Buron 4 Tahun, Notaris Terpidana Pemalsuan Surat Ditangkap di Sumbar
Buron 4 Tahun – Jakarta, Tribunnews.com – Seorang notaris yang telah menjalani putusan pengadilan berkekuatan hukum tetap atas kasus pemalsuan surat, Alber Dianto SH MKn, akhirnya ditangkap oleh Tim Tangkap Buron (Tabur) Kejaksaan Tinggi Sumatera Barat (Sumbar) bersama Kejaksaan Negeri Padang. Ia menghindari eksekusi hukuman selama hampir empat tahun sebelum akhirnya diamankan di Kota Padang pada Jumat (5/6/2026), tepat setelah melaksanakan salat Jumat.
Eksekusi Putusan Mahkamah Agung
Penangkapan Alber dilakukan untuk menjalani eksekusi terhadap Putusan Mahkamah Agung Nomor 503 K/Pid/2022 yang telah resmi berlaku. Asisten Intelijen Kejaksaan Tinggi Sumbar, Efendri Eka Saputra, mengatakan operasi ini berhasill melalui intelijen Tim Tabur.

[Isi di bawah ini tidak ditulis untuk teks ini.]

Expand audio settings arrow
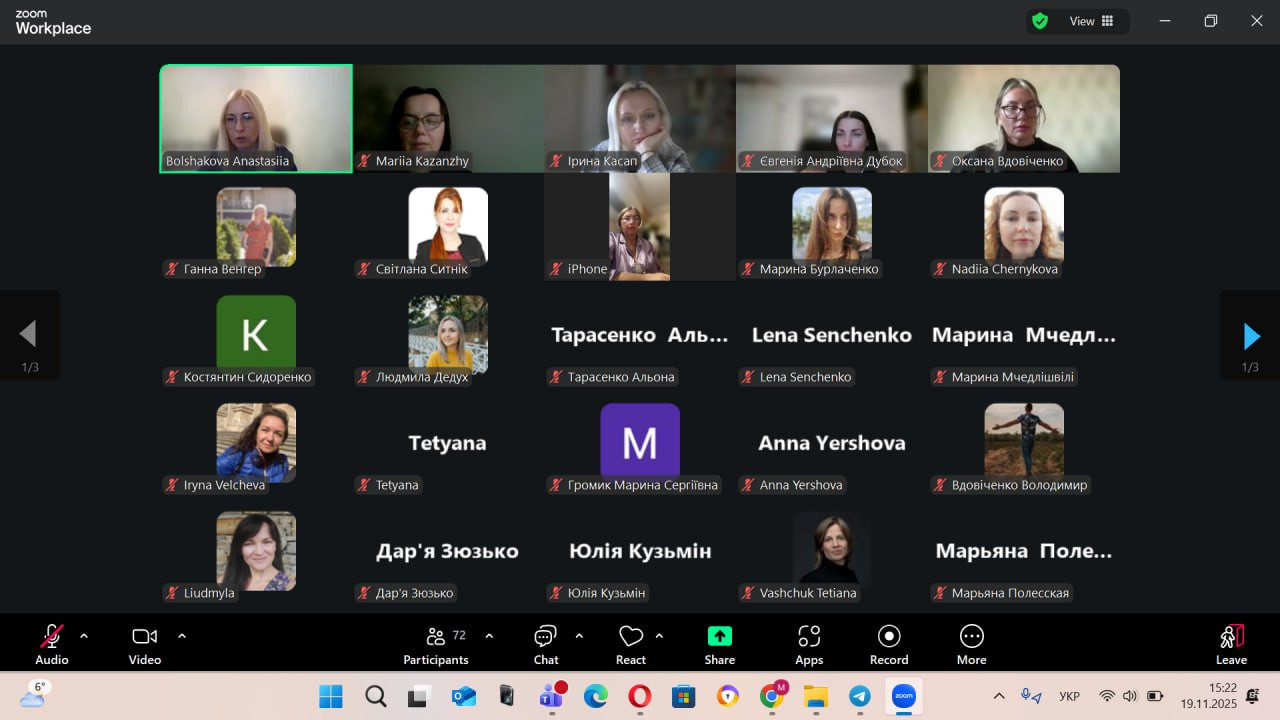This screenshot has width=1280, height=720. tap(84, 635)
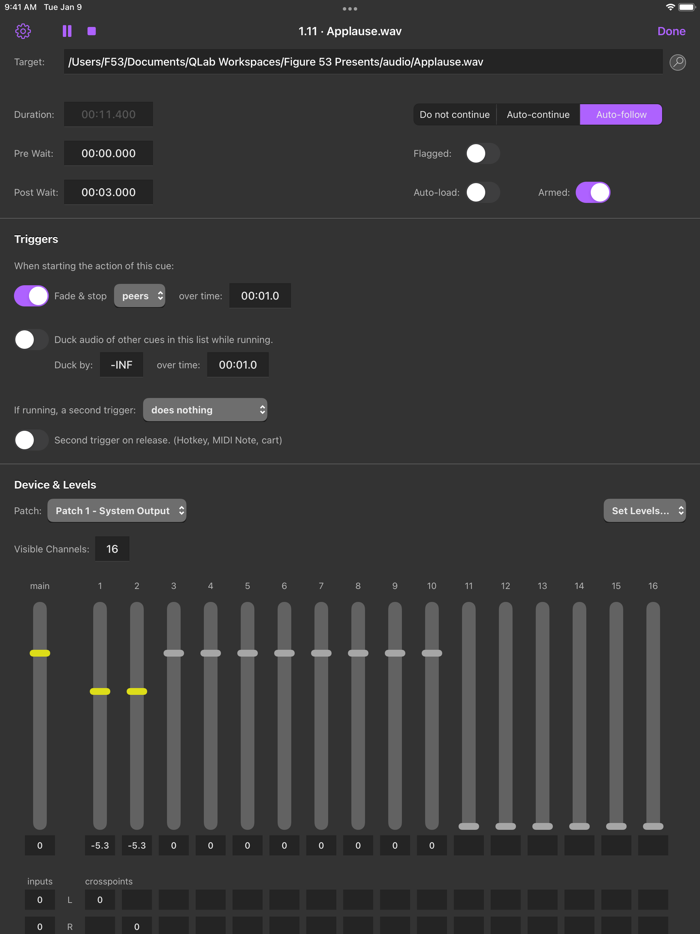Tap Done to close the inspector
The width and height of the screenshot is (700, 934).
pyautogui.click(x=671, y=31)
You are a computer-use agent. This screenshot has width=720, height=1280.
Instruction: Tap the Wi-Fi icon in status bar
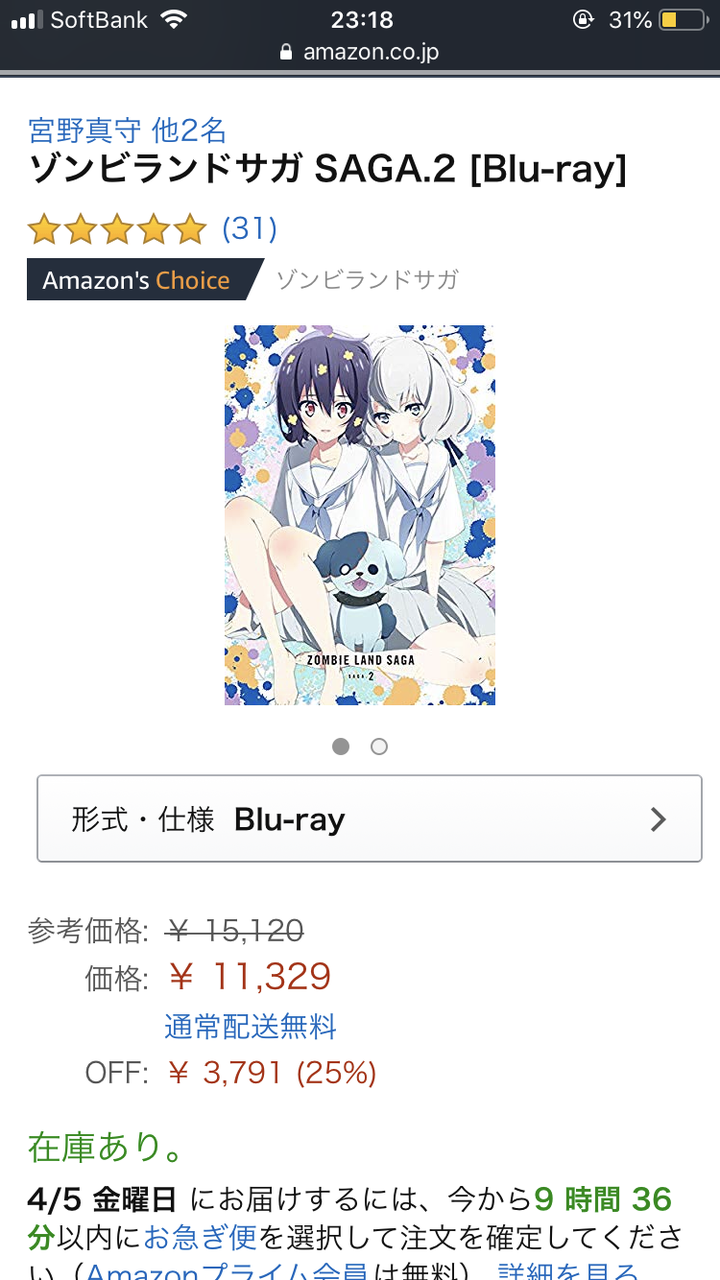pyautogui.click(x=173, y=19)
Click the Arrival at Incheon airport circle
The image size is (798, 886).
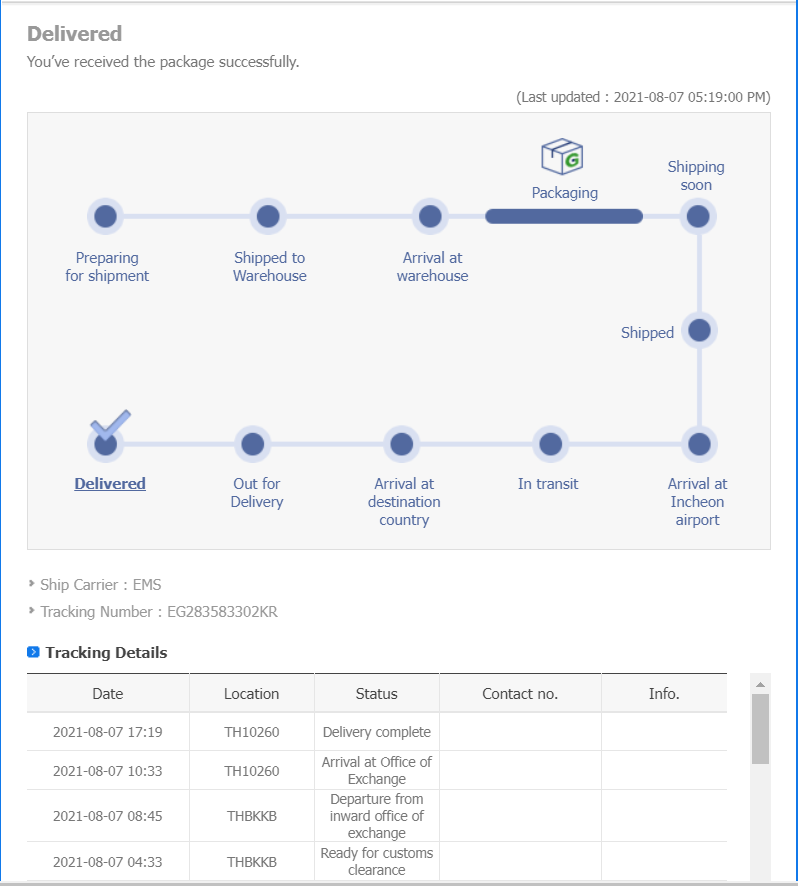click(699, 443)
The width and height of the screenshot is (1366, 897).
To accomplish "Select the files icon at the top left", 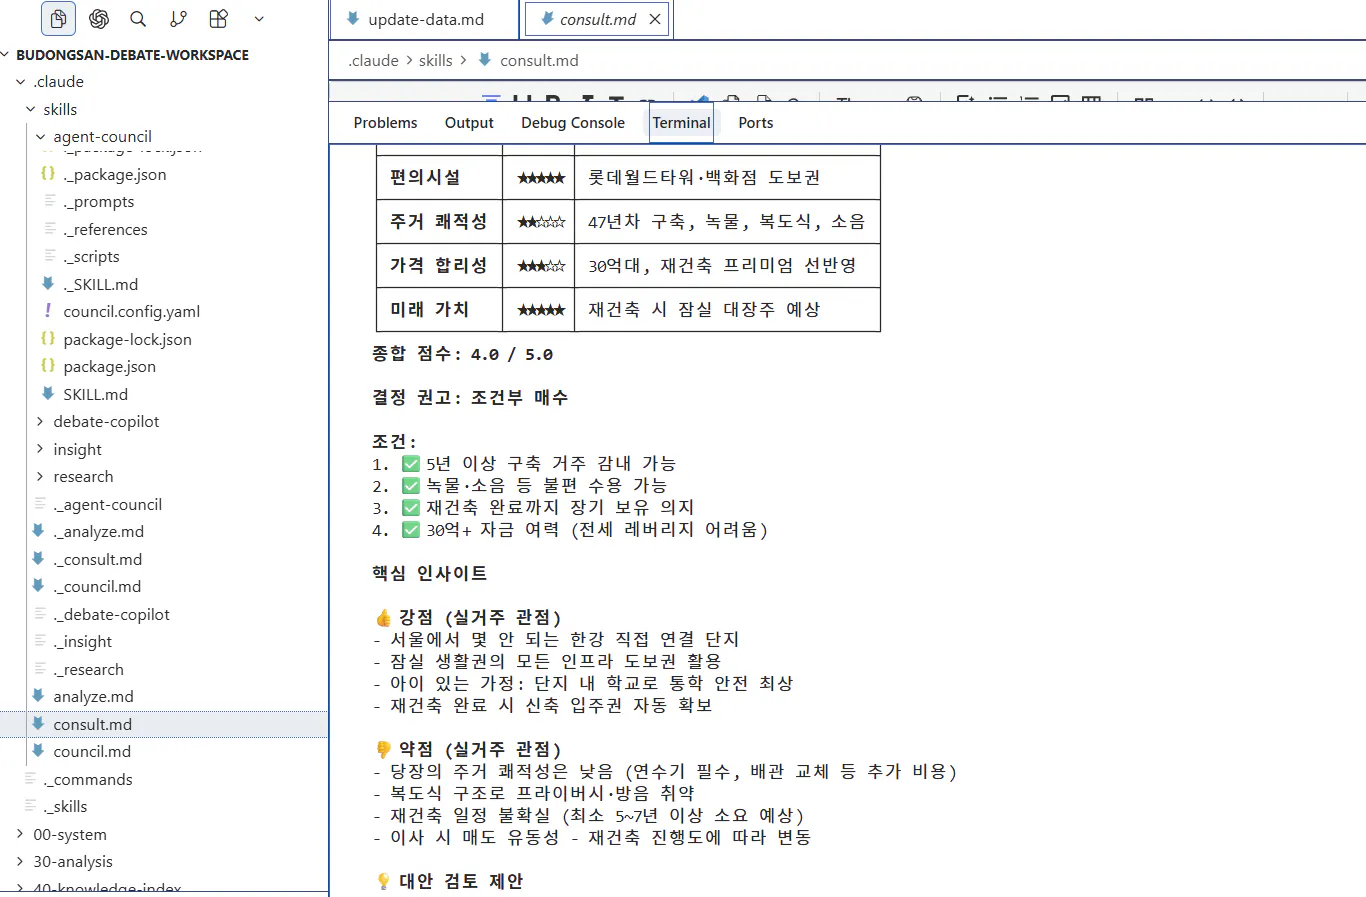I will (x=57, y=18).
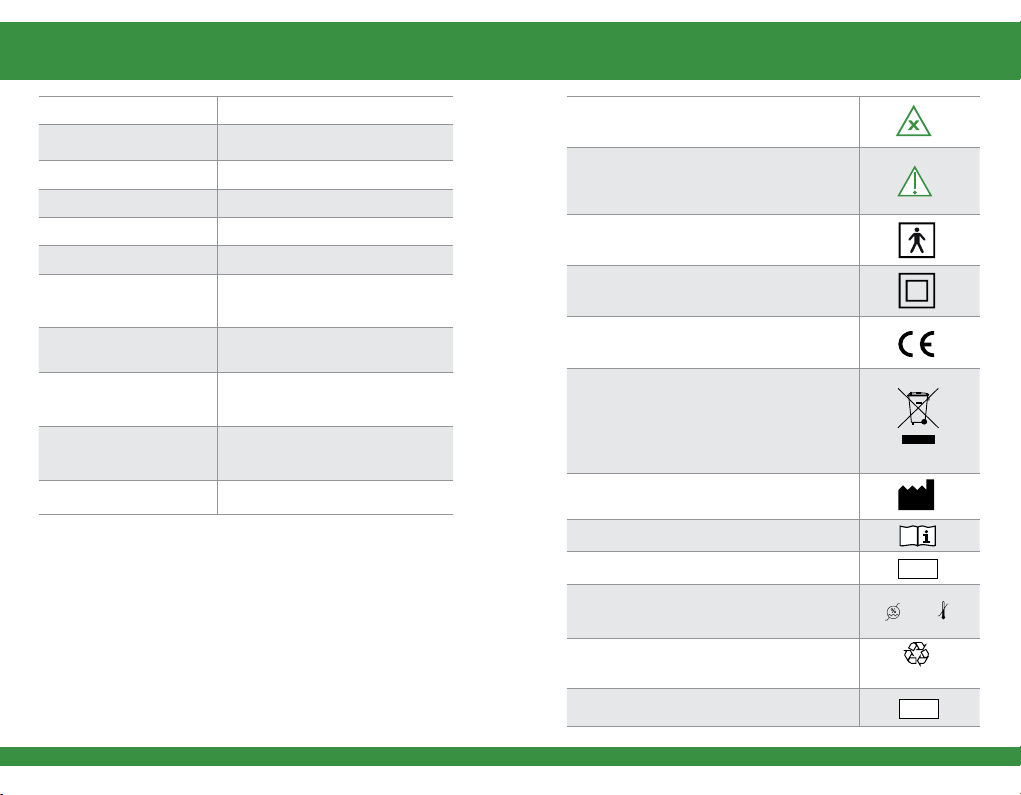Click the green footer bar
This screenshot has height=795, width=1021.
point(510,756)
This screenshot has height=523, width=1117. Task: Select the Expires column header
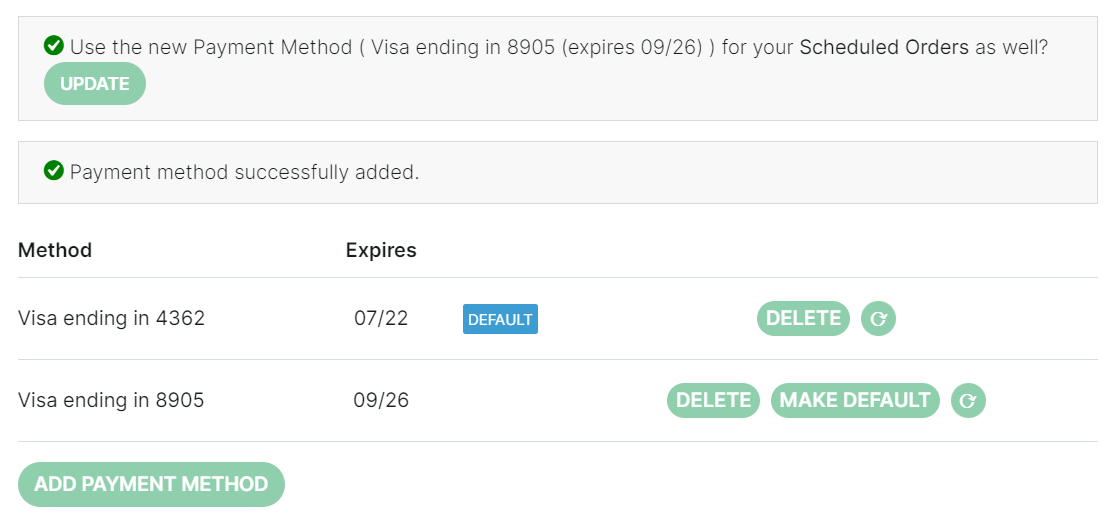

Tidak ada tempat yang aman bagi terpidana yang terus menghindari pelaksanaan putusan pengadilan berkekuatan hukum tetap, kata Efendri dalam keterangan tertulis kepada Tribunnews.com, Jumat (5/6/2026).
Menurut Efendri, kejaksaan memiliki kewajiban untuk memastikan setiap putusan pengadilan dapat dilaksanakan. Pada periode terakhir, Tim Tabur juga berhasil menangkap sejumlah buronan lain yang masuk dalam daftar pencarian orang.
Alasan Penangkapan
Berdasarkan putusan Mahkamah Agung, Alber Dianto dinyatakan terbukti bersalah melakukan pemalsuan surat sebagaimana diatur dalam Pasal 263 ayat (2) Kitab Undang-Undang Hukum Pidana (KUHP). Ia diberi hukuman penjara selama satu tahun.
Kasus ini berkaitan dengan penggunaan dokumen palsu atau diduga dipalsukan dalam proses administrasi sengketa tanah. Dokumen yang terlibat antara lain surat pernyataan dan izin pemakaian tanah dengan tanda tangan tidak sah, digunakan sebagai dokumen autentik.
Setelah putusan berkekuatan hukum tetap, Alber tidak memenuhi panggilan untuk menjalani eksekusi, sehingga ditetapkan sebagai Daftar Pencarian Orang (DPO) pada 16 Desember 2022. Hingga saat ini, ia belum memberikan keterangan terkait pelaksanaan putusan tersebut.
Usai ditangkap, Alber dibawa untuk melalui proses administrasi eksekusi. Setelah selesai, ia akan menjalani hukuman penjara satu tahun sesuai amar putusan Mahkamah Agung.